Feeling that the city police are depending too much upon technical intelligence to solve criminal cases, Mumbai police commissioner Rakesh Maria has asked his men to strengthen their human intelligence network.
Maria, who is reputed of having a vast network of khabris or informers himself, will soon take a two-day training programme in source development. As a veteran officer, Maria has always depended on his khabris to provide vital information about the happenings in the underworld.
The fact that underlies the need for Maria to hold the training camp is that the policemen are falling short of khabris. "We are soon going to have a training programme on how to develop sources and how to run them," Maria told dna.
Off late, there have been cases wherein the police had taken months to solve serious offences such as the acid attack and murder of Delhi's Preeti Rathi, 23, at Bandra train terminus on May 2, 2013 and the killing of Andhra Pradesh techie Esther Anhuya, 23, on January 5 this year. In Anhuya's case, the police depended heavily on technical intelligence — they scanned over 1,000 mobile phone calls and also used cell phone tower logs to trace the location of the suspects. Incidentally, the prime accused in this case is a person with a previous criminal record.
According to Maria, selected officers from the elite crime branch, detection staff of police stations and men from the anti-terror cells of police stations would be made to attend this programme. "There has been over dependence on technical intelligence and it's time go back to human intelligence; and for that, there is a need to develop more khabris," he said.
Police sources said experienced officers from the Intelligence Bureau, retired crime branch officers as well as serving officers will be conducting the programme and would guide city police officers on how to cultivate khabris.
"After the training programme, the success can be identified through the detection of cases," Maria said.

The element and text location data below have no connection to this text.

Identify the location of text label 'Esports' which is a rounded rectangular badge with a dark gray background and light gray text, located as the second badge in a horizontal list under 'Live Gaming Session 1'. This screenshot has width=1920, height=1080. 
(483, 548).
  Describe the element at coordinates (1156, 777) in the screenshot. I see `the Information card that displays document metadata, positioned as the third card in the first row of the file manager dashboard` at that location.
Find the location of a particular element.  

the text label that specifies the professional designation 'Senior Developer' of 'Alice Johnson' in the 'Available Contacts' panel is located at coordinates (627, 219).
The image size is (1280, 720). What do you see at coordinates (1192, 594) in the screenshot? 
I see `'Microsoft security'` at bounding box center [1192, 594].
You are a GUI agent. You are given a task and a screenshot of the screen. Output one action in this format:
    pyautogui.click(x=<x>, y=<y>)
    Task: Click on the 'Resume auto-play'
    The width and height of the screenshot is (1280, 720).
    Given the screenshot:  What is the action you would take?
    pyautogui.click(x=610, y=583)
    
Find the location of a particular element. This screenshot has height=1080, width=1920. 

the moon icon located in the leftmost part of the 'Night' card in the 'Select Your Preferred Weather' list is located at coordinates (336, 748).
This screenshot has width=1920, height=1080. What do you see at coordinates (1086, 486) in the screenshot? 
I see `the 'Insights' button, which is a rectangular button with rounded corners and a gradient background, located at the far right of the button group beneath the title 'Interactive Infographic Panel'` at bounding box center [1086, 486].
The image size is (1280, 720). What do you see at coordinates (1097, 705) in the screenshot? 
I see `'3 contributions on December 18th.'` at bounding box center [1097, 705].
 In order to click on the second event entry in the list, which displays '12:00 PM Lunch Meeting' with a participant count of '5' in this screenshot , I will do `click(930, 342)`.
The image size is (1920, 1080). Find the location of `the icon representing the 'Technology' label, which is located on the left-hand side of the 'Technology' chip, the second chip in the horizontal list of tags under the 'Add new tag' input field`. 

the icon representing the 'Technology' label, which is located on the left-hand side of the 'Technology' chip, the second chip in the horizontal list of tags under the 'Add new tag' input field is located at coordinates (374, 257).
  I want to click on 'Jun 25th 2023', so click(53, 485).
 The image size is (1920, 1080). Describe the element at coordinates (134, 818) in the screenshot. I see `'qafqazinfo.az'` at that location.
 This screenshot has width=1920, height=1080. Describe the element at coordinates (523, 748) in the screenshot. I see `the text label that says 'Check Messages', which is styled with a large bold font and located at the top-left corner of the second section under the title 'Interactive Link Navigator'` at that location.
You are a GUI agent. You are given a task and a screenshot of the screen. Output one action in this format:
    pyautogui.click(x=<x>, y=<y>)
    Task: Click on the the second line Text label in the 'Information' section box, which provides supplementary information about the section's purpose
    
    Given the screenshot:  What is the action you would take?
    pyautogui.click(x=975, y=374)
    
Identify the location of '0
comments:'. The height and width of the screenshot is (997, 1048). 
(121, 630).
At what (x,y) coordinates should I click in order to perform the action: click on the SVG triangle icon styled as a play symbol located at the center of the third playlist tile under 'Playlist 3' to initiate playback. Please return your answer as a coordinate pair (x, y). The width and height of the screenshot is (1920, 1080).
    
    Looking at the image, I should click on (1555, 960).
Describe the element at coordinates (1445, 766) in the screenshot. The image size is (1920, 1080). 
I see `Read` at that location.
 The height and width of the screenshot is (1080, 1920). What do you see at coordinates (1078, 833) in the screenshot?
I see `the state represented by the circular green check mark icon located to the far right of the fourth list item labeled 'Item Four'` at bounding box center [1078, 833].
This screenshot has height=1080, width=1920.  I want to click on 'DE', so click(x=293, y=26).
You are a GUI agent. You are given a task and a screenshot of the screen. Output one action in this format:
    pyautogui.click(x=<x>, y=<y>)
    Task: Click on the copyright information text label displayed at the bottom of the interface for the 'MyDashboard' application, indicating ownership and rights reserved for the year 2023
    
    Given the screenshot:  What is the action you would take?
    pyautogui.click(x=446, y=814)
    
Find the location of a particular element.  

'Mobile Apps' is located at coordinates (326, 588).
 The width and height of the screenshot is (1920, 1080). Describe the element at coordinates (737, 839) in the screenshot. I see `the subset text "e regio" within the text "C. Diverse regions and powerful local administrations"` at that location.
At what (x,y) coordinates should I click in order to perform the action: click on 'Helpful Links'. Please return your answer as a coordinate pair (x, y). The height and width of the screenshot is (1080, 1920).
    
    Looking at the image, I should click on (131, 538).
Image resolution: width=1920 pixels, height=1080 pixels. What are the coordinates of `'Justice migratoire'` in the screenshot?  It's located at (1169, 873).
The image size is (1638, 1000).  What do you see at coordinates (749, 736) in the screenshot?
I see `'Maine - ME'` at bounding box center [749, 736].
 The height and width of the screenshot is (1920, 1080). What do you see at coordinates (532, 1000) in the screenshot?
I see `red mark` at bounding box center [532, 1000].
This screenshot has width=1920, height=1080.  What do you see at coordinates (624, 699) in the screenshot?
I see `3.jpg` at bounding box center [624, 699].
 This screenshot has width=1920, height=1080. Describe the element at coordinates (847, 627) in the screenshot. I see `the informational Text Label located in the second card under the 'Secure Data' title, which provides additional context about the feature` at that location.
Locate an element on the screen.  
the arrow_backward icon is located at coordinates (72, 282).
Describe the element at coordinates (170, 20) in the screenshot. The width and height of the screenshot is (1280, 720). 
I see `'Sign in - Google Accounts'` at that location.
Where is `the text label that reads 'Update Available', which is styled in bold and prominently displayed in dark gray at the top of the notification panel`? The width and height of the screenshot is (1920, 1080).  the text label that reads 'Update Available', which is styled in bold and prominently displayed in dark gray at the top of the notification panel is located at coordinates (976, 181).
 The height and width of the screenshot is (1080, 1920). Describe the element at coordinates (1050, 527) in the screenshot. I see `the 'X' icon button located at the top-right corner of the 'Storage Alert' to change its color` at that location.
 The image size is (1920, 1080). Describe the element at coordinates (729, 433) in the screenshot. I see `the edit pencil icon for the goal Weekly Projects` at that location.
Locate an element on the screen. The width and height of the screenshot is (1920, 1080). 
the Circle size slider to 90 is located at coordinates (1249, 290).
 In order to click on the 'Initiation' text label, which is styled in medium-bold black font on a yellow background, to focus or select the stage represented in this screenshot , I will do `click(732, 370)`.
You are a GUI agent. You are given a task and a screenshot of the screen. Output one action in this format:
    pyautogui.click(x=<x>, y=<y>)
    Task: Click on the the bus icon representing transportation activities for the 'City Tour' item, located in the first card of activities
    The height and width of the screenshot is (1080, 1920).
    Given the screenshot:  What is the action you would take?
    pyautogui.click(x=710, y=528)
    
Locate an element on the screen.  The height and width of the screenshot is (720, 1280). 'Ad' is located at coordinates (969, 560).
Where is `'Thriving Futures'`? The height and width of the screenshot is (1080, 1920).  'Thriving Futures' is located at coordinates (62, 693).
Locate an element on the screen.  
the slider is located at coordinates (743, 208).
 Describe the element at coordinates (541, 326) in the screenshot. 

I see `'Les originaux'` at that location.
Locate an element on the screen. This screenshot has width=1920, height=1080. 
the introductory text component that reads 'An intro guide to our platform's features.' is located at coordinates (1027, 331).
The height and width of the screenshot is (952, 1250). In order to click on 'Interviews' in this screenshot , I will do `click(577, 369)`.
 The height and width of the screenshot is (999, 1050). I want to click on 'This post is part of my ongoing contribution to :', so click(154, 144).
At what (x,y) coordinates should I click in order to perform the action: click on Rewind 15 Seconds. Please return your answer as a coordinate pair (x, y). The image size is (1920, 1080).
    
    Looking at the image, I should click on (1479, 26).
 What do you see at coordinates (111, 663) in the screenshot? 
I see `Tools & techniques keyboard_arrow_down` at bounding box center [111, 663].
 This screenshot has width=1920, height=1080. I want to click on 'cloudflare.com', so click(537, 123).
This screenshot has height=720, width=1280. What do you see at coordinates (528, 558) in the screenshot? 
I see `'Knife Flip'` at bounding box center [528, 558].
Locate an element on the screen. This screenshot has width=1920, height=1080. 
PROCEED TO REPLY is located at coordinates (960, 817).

A police officer working with the crime branch said this programme will certainly help officers in cultivating as well as strengthening the khabri network. "Informers have been the backbone of Mumbai police. Due to several reasons such as killing of khabris by gangsters, less availability of funds to regularly pay them and snatching of khabris by rival officers, this network has suffered a serious jolt. We expect the training to help us develop a large network of informers who will be useful in our work," the officer said requesting anonymity.
An informer speaks:
"The biggest problem informers used to have in the recent times is that their identities were not kept under the wraps. Once our identity was exposed, there was a constant threat to us and our families. Now that Rakesh Maria, who is known to have a good network of informers himself, has become the police chief, we are hopeful that he would take care of our needs," said Danish Khan (not his real name), a police informer. "We informers take tremendous risks by passing on information to the police. We do this for money, but at the same time, we get the satisfaction of helping the police in tackling crime," he added. Khan has been a khabri for the past eight years.